According to the initiative, the risk of infringement liability and the process of negotiating licences will slow down or prevent investments in the research, scaling, and commercialisation of technologies needed to end the COVID-19 pandemic.

“Immediate action is required to halt the COVID-19 pandemic and treat those it has affected. It is a practical and moral imperative that every tool we have at our disposal be applied to develop and deploy technologies on a massive scale without impediment,” added the initiative.

Origin story

The group’s website names 11 founding members, including CRISPR pioneer Jennifer Doudna (a scientist at the University of California, Berkeley) and Diane Peters, the general counsel for non-profit Creative Commons.

According to founding member Frank Tietze, lecturer at the department of engineering, innovation and IP management (IIPM) lab at the University of Cambridge, the team has worked tirelessly to draft the pledge and licence agreement, with colleagues from Stanford and Utah taking a lead.

He said: “When we came together as a group of IP experts from around the world we shared surprisingly similar concerns about IP in the COVID-19 pandemic, which had not surfaced very much yet in public debate then.

“IP should not delay the fight against the pandemic and our ideas quickly converged into thinking that a pledge could potentially be an important instrument for the IP community to contribute,  so to avoid organisations holding back innovative efforts to fight the virus.”

Tietze, who was introduced to the initiative by University of Cambridge Shuttleworth Foundation Fellow Jenny Molloy, said he had already begun to think about the role of IP in the pandemic in January, when one of the university’s PhD students, who is resident in China, was diagnosed with COVID-19.

“When it became apparent from the news that the supply of ventilators and personal protective equipment would be bottlenecks for health systems around the world, I saw how the pandemic relates to the research we have done recently on patent pledges, although in other tech sectors, such as automotive and information and communications technology,” he said.

Licences granted under this pledge are non-exclusive, royalty-free, and worldwide.
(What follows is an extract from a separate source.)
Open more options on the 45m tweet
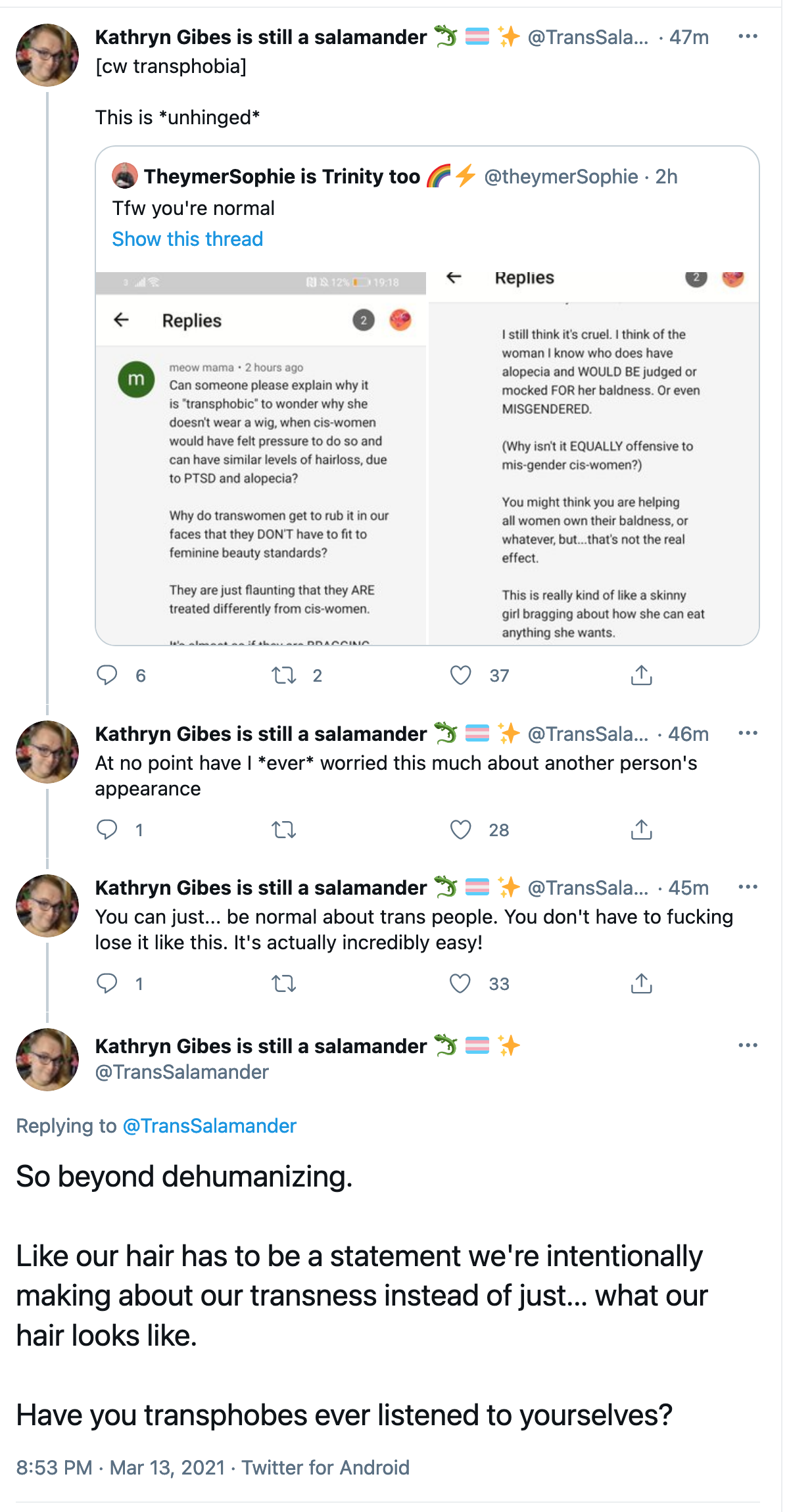 tap(748, 887)
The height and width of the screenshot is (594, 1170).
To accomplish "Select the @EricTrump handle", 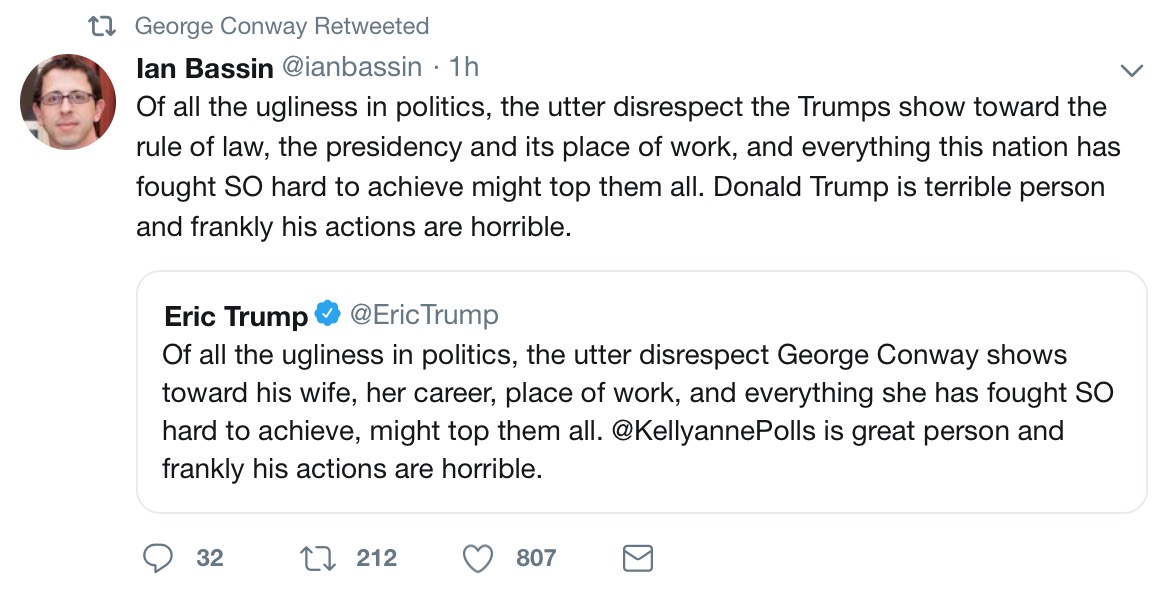I will [x=423, y=316].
They would extend back to December 1, 2019, and last until one year after the World Health Organization (WHO) declared the pandemic to have ended.

The open licence can also be used as a template, providing legal language for organisations to adapt to the laws and regulations that govern them.

To raise awareness, the scientists have contacted their universities and selected industrial contacts, said Tietze. They’re also seeking to recruit owners of large and relevant IP portfolios to sign up to the pledge, alongside encouraging international organisations, such as patent offices, to endorse the pledge.

Other initiatives

This is the latest initiative to call for more open IP in the midst of the pandemic. Last week, sister site LSIPR reported that the Costa Rican government has  asked the WHO to establish a voluntary pool to collect IP rights for technologies that are useful for the detection, prevention, control and treatment of the COVID-19 pandemic.

According to Costa Rica, the pool should provide for free access or licensing on “reasonable and affordable terms”, in every member country.

A number of associations and individuals have  backed the proposal, urging the WHO to reach out to member states that are funding biomedical research relevant to the current pandemic immediately, and engage other rights owners as well.

Some companies have already taken the initiative to share their IP.

UK engineering company Smiths Group has made the  IP covering one of its ventilators available to other manufacturers, as part of an industry attempt to tackle the shortage of life-saving equipment. Medtech company Medtronics has also  shared its ventilator design specifications.

And a consortium of life sciences companies—including  Novartis,  Bristol Myers Squibb and  GSK—have  agreed to share their proprietary libraries of molecular compounds with the COVID-19 Therapeutics Accelerator, which was launched by the Bill & Melinda Gates Foundation, research-charity Wellcome Trust, and Mastercard.